É possível comparar a presença do fogo no pantanal e no cerrado?
Tanto o cerrado quanto o pantanal têm vegetações mais adaptadas e, em certo nível, até mesmo dependentes do fogo —algumas espécies só florescem ou só brotam depois da passagem das chamas, por exemplo.
Dentro da dinâmica natural de ambos os biomas, incêndios florestais são provocados principalmente por raios. Porém, quando tempestades com descargas elétricas atingem essas regiões, no final da estação chuvosa ou logo no início da seca, as chamas não se espalham. Já quando a ignição é humana, durante a seca, o potencial destrutivo do fogo se torna muito maior.
A pesquisadora do Ipam diz que a vegetação do cerrado é mais diversa do que a do pantanal, onde as chamas se alastram com maior facilidade. Além disso, no solo das áreas alagadas, chamado de turfa, é mais difícil conter os incêndios, que se propagam por baixo da superfície, tornando o combate ao fogo ainda mais desafiador no pantanal.
E na amazônia, de que forma as queimadas se dão?
A amazônia é formada majoritariamente por vegetação florestal úmida, onde o fogo natural é um evento raro e tem um impacto severo. Apesar disso, na época da seca, queimadas são largamente utilizadas para a limpeza de áreas desmatadas na região, o que faz com que as chamas se espalhem em um ambiente extremamente sensível.
“As árvores grandes, por exemplo, não conseguem resistir a um fogo de baixa intensidade no pé das árvores. As chamas são o suficiente para matar uma árvore centenária, e isso tem um impacto em toda a estrutura da floresta”, conta Alencar.
Quão recorrentes são as queimadas nesses biomas?
Um levantamento da plataforma MapBiomas Fogo aponta que, entre 1985 e 2023, o cerrado teve 66% de sua área queimada pelo menos uma vez, sendo o bioma com mais áreas queimadas de forma recorrente no país. Metade do cerrado queimou mais de três vezes no período analisado.
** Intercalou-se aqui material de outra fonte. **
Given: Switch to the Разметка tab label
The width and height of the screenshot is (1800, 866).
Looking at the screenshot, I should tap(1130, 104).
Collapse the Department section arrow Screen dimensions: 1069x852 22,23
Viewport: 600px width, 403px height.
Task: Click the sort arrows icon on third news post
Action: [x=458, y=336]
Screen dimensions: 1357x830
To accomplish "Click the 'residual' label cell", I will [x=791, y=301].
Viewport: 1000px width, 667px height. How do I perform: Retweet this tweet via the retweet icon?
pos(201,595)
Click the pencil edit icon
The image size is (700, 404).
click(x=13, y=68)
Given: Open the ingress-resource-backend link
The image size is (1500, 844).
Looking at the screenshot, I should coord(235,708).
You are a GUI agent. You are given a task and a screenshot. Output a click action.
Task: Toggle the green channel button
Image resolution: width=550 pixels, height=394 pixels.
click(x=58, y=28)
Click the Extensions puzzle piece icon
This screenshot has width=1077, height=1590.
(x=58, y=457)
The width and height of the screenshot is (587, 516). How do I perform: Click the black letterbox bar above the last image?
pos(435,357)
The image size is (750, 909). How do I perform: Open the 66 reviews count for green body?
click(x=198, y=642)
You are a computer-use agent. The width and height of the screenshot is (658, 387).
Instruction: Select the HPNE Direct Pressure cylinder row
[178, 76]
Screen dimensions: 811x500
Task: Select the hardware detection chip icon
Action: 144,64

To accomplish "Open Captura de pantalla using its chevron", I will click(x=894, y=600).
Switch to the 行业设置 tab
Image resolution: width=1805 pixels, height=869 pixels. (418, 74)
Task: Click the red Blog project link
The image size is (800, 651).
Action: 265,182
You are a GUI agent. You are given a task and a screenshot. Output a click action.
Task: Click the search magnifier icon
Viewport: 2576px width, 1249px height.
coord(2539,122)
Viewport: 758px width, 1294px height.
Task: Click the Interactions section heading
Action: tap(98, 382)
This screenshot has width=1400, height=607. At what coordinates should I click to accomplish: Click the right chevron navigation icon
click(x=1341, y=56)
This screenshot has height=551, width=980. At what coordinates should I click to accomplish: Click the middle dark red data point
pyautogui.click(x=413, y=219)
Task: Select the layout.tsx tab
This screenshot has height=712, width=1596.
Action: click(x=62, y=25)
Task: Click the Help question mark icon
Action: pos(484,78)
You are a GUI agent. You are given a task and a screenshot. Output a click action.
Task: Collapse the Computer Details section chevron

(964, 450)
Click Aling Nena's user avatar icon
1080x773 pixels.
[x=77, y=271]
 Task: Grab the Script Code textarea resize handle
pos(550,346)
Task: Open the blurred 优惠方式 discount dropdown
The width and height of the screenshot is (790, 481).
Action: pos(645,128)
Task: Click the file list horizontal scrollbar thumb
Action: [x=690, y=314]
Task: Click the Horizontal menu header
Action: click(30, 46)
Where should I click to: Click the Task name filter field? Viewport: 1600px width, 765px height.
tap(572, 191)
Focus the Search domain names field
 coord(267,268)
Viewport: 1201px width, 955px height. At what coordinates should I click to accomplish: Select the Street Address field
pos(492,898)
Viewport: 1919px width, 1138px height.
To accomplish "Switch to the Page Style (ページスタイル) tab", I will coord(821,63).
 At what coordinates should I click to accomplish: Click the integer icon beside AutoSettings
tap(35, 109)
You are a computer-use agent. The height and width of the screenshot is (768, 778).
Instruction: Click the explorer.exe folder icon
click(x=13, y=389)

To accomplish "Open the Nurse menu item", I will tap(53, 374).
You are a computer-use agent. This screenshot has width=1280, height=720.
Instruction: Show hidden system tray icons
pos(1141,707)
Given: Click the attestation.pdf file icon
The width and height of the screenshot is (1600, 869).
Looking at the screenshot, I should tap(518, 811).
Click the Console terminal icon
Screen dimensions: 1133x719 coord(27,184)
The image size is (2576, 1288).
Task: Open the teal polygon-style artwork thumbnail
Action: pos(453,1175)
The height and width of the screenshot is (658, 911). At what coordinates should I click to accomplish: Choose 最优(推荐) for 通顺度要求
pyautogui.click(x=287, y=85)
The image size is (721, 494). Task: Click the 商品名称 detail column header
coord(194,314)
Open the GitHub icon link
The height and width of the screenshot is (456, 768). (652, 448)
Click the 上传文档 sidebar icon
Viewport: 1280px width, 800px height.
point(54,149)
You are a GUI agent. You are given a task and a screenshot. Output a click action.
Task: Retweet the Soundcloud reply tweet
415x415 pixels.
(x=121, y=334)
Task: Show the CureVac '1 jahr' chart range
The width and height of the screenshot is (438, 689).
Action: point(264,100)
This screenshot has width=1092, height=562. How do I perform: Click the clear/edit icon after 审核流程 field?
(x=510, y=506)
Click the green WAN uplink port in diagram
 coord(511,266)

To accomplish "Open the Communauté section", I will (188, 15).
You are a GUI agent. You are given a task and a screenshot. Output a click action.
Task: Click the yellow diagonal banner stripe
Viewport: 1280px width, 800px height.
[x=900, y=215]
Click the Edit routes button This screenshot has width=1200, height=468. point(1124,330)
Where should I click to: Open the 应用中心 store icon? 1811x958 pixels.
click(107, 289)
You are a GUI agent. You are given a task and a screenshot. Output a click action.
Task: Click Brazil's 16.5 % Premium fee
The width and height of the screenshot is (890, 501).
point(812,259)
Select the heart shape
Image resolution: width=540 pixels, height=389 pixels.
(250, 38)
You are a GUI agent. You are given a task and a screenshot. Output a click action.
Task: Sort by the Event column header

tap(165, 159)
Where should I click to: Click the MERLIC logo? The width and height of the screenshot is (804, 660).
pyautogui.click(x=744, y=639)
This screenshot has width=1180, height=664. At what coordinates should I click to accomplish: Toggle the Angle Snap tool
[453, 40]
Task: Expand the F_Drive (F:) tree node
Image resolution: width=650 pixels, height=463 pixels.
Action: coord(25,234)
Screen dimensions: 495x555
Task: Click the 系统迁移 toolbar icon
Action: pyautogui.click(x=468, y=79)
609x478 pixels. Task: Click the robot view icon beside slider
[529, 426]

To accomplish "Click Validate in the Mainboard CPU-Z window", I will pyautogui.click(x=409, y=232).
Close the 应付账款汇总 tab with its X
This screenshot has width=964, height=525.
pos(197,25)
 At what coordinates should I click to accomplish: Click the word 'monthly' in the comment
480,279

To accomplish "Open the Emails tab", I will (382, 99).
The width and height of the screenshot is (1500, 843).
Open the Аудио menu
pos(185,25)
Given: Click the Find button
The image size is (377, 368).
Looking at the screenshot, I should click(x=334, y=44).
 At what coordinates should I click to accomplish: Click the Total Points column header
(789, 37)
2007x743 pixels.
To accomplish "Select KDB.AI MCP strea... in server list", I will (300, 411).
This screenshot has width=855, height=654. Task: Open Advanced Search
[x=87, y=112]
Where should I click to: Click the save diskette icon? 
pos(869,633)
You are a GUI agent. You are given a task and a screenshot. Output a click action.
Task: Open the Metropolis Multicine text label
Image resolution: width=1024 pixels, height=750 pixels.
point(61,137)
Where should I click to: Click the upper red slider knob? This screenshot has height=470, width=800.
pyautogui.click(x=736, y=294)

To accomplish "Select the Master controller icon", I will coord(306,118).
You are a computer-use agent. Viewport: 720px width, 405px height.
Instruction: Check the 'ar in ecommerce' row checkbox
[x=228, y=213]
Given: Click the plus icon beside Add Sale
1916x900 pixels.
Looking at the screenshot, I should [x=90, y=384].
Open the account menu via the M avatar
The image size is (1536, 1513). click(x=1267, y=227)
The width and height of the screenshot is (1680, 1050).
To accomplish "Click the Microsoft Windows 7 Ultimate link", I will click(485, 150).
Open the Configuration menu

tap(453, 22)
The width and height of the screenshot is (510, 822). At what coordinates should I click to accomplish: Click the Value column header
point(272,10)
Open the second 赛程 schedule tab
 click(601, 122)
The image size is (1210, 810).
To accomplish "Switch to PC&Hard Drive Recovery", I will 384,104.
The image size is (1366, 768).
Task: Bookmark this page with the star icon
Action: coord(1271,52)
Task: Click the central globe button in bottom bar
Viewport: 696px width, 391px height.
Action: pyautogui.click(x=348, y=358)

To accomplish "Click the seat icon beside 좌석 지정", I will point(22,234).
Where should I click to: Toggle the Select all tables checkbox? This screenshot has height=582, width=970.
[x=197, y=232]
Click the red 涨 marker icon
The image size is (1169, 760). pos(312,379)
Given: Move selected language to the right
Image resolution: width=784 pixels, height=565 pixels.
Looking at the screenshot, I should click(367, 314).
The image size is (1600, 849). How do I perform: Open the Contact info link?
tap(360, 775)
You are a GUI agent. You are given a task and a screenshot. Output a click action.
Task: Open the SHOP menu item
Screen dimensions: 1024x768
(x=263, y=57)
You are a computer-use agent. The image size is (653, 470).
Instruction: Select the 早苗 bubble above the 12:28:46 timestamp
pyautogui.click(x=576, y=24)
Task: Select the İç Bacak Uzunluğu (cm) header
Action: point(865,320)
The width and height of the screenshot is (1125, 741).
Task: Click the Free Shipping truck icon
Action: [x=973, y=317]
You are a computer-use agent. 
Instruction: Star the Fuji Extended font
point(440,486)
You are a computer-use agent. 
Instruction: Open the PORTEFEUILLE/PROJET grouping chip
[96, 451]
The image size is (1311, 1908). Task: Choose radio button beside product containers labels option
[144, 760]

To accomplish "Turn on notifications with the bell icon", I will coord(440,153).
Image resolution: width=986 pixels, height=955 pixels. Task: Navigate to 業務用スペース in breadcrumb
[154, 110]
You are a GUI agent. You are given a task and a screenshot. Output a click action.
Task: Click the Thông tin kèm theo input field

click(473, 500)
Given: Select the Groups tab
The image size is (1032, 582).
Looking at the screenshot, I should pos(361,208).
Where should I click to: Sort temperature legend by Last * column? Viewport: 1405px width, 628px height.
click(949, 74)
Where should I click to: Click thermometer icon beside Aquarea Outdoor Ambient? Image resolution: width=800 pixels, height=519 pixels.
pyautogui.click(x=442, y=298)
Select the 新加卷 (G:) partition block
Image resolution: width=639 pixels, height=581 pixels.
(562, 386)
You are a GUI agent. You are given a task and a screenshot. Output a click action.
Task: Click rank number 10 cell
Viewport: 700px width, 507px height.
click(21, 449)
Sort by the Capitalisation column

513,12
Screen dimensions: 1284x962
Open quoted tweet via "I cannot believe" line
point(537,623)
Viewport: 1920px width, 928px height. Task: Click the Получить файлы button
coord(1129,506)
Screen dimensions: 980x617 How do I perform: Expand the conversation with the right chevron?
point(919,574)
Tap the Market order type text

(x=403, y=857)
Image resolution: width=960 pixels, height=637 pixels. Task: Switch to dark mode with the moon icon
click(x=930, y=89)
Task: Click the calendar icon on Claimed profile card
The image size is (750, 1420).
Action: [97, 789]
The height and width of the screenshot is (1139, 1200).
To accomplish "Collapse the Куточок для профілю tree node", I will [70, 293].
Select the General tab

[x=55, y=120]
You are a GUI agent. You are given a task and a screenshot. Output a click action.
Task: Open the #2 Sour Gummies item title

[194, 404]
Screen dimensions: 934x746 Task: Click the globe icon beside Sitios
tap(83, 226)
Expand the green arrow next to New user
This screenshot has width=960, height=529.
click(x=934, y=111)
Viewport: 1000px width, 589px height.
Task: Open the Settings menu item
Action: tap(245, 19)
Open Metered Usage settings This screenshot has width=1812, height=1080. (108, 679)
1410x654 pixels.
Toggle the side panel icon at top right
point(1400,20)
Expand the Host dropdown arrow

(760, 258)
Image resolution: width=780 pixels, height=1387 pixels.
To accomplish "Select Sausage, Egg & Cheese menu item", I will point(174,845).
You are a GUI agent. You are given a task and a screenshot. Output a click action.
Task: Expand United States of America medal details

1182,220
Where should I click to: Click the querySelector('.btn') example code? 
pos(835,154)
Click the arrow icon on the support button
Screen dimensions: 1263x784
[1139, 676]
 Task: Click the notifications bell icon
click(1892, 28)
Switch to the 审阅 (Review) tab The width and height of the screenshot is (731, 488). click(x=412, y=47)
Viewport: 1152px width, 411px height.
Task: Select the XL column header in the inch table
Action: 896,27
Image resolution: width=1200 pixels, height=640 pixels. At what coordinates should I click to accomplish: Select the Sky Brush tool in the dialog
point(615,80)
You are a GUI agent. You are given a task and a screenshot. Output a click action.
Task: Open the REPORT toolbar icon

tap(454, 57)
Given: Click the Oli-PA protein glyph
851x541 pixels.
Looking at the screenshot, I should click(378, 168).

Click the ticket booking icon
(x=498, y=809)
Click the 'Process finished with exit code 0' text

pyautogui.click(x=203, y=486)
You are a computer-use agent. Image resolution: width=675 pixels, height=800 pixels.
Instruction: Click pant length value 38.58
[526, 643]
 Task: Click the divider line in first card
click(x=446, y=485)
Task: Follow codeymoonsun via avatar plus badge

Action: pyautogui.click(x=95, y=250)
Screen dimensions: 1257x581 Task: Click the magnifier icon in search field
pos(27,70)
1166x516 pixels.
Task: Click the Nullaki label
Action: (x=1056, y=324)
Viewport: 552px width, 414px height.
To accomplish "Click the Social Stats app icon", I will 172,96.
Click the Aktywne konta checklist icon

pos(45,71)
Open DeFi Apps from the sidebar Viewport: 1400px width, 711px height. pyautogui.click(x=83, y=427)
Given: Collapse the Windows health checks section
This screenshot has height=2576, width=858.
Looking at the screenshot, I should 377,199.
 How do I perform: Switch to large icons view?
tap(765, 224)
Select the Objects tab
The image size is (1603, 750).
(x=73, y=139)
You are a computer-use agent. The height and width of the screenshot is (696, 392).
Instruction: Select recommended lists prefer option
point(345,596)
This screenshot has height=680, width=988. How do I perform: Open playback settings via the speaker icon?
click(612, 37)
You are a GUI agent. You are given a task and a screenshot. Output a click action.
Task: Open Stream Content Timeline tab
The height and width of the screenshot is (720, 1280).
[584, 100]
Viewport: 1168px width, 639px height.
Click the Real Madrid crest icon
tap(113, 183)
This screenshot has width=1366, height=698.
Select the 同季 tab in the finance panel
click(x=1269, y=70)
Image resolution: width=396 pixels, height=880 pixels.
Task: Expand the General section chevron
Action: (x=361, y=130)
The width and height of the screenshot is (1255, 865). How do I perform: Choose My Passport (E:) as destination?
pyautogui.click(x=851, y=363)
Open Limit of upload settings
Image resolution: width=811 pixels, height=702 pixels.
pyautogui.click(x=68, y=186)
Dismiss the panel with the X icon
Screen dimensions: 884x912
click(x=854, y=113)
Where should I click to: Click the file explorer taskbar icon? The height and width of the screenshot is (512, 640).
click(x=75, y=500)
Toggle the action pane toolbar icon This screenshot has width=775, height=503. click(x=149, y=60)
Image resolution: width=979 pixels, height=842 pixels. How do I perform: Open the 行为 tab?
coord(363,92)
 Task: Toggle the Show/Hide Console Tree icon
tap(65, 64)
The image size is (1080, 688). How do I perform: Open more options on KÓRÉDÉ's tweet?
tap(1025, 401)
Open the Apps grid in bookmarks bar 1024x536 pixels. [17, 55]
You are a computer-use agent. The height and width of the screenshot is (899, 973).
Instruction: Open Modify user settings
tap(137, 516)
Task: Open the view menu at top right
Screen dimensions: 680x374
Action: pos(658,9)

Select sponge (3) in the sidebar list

A amazônia, maior bioma brasileiro, teve 19,6% de sua área atingida pelo fogo desde 1985, o que representou 41,5% da área queimada no país. No pantanal, 70% da área queimou mais de uma vez e, proporcionalmente, a região foi a mais atingida, com 59% da área queimada em 39 anos.
No mesmo período, três estados concentraram 46% da área queimada no país: Mato Grosso, Pará e Maranhão.
A mata atlântica também é sensível ao fogo? E quanto ao pampa e à caatinga?
Assim como no caso da amazônia, os incêndios florestais são muito prejudiciais para a mata atlântica, que também é uma floresta tropical úmida.
“Incêndios naturais são dificílimos de acontecer”, diz Ane Alencar. “A diferença é o nível de desmatamento e a pressão e o uso do fogo na mata atlântica e na amazônia”, analisa, explicando que o desmate fragmenta e fragiliza a floresta.
Atualmente, explica, a amazônia “é um bioma de fronteira do desmatamento, grande parte do desmatamento do Brasil ocorre lá”.
O fogo no pampa, por sua vez, ocorre em áreas pequenas —só 3% do bioma queimaram nos últimos 39 anos, segundo o MapBiomas. A situação também costuma ser pontual na caatinga, diz Alencar, onde raramente ocorre sem influência humana.
No ano passado, o bioma nordestino, que tem um alto índice de endemismo (espécies que só existem ali), teve o mais alto número de incêndios desde 2010. A seca e as altas temperaturas trazidas pelo El Niño para a região ajudam a explicar o espalhamento das chamas.
Qual o impacto das mudanças climáticas nos incêndios florestais?
Estudos apontam que eventos climáticos extremos, como ondas de calor e secas prolongadas, já estão mais frequentes e intensos devido às mudanças climáticas. A falta de chuva, somada a altas temperaturas e ventos fortes, torna mais fácil que incêndios se alastrem, além de acentuar a violência dessas ocorrências.
Fora isso, o aquecimento global também influencia na ocorrência do El Niño e da La Niña. Os fenômenos estão relacionados com a temperatura da região equatorial do oceano Pacífico e determinam alterações no clima em boa parte do planeta.
No Brasil, mudam o regime de chuvas e, consequentemente, podem se refletir em mais queimadas —no Norte e Nordeste no caso do El Niño, e no Sul no caso do La Niña.